## EXERCISE AIM
For the records below, give the number of lines where the string "Click" occurs. Include nothing else.

## DATA IN THIS EXERCISE

------------------------------------

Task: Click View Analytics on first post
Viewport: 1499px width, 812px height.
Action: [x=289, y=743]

------------------------------------

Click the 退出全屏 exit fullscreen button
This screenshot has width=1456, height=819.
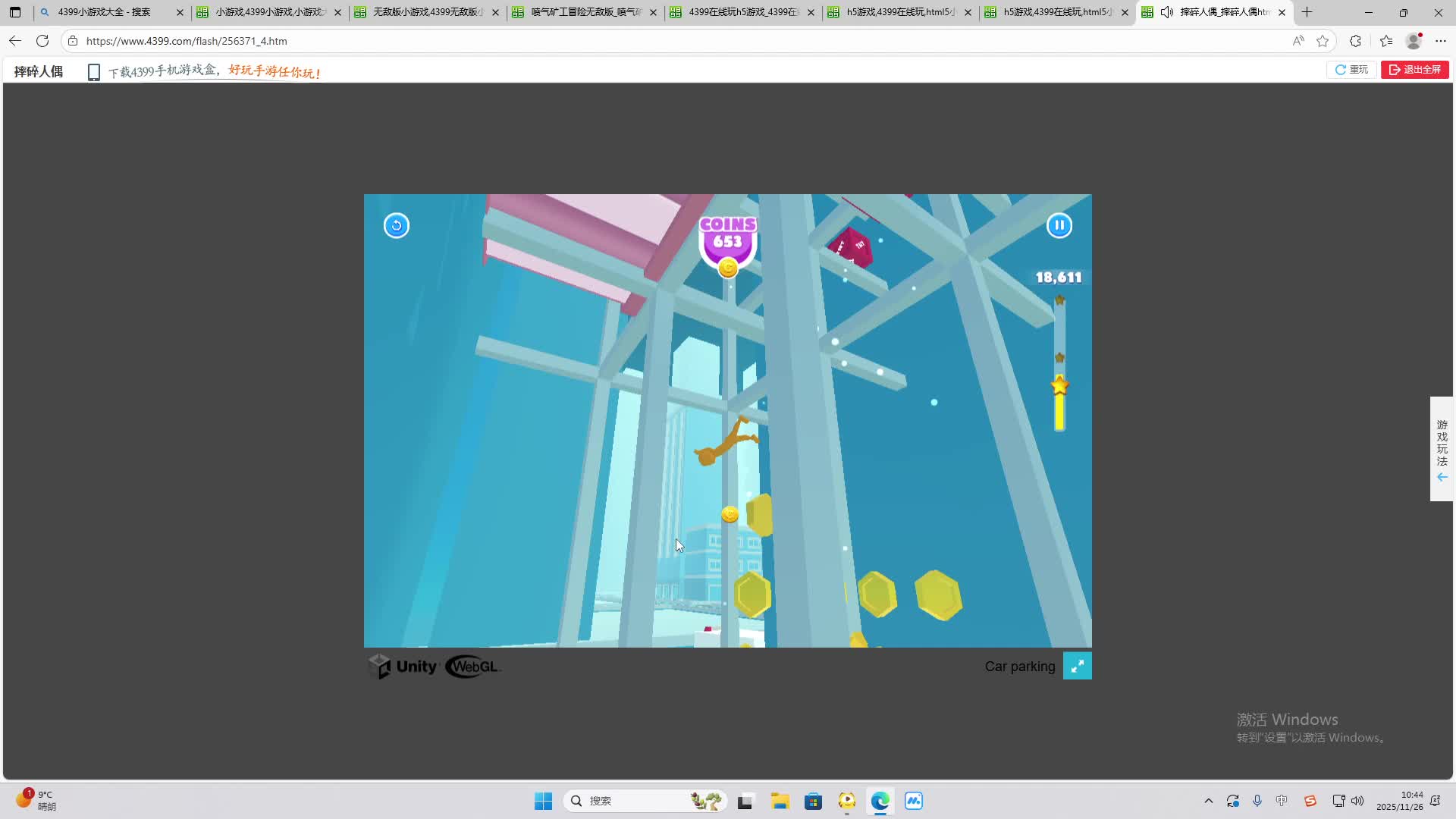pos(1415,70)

------------------------------------

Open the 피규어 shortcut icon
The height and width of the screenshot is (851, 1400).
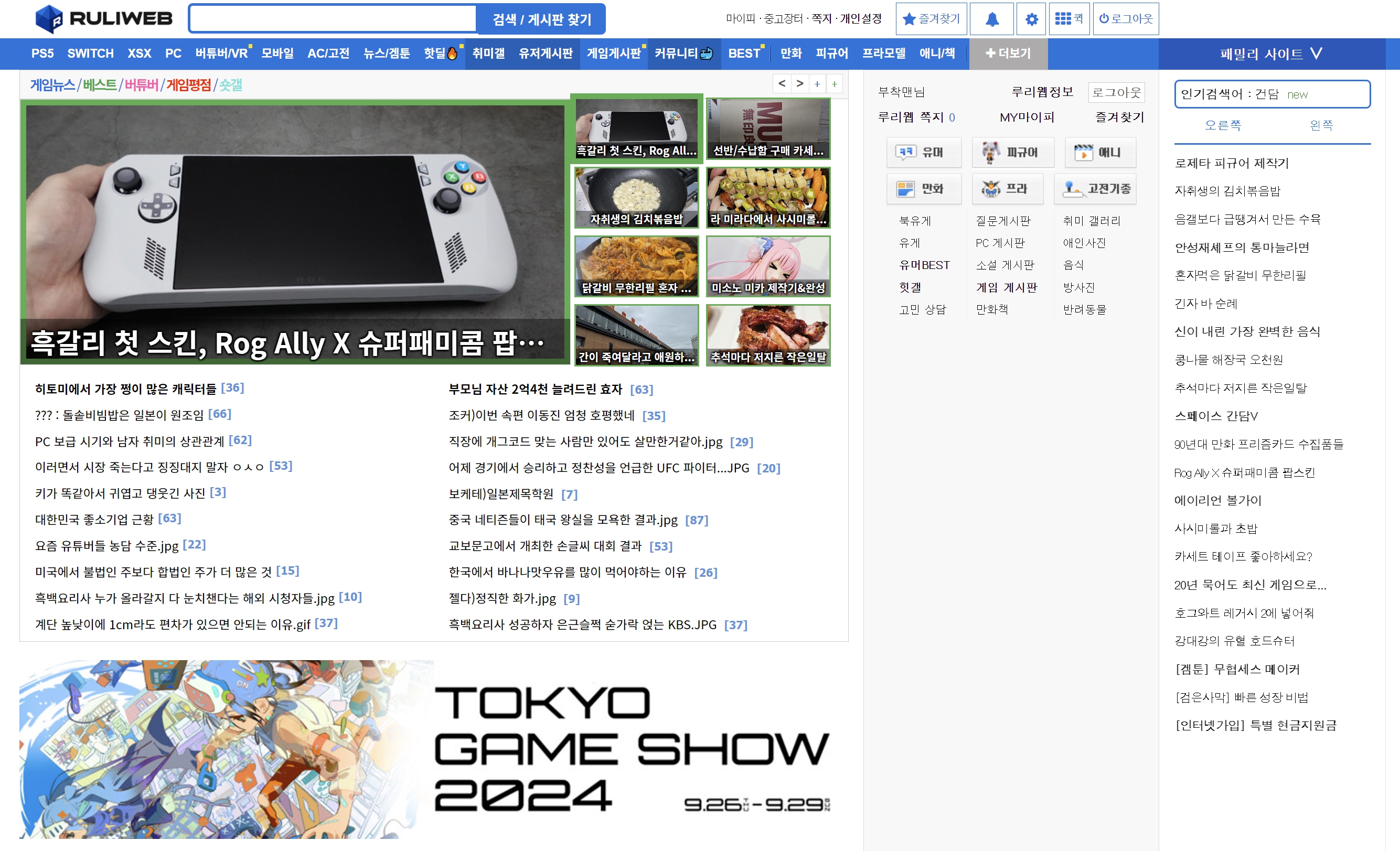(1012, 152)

------------------------------------

## EXPECTED OUTPUT
2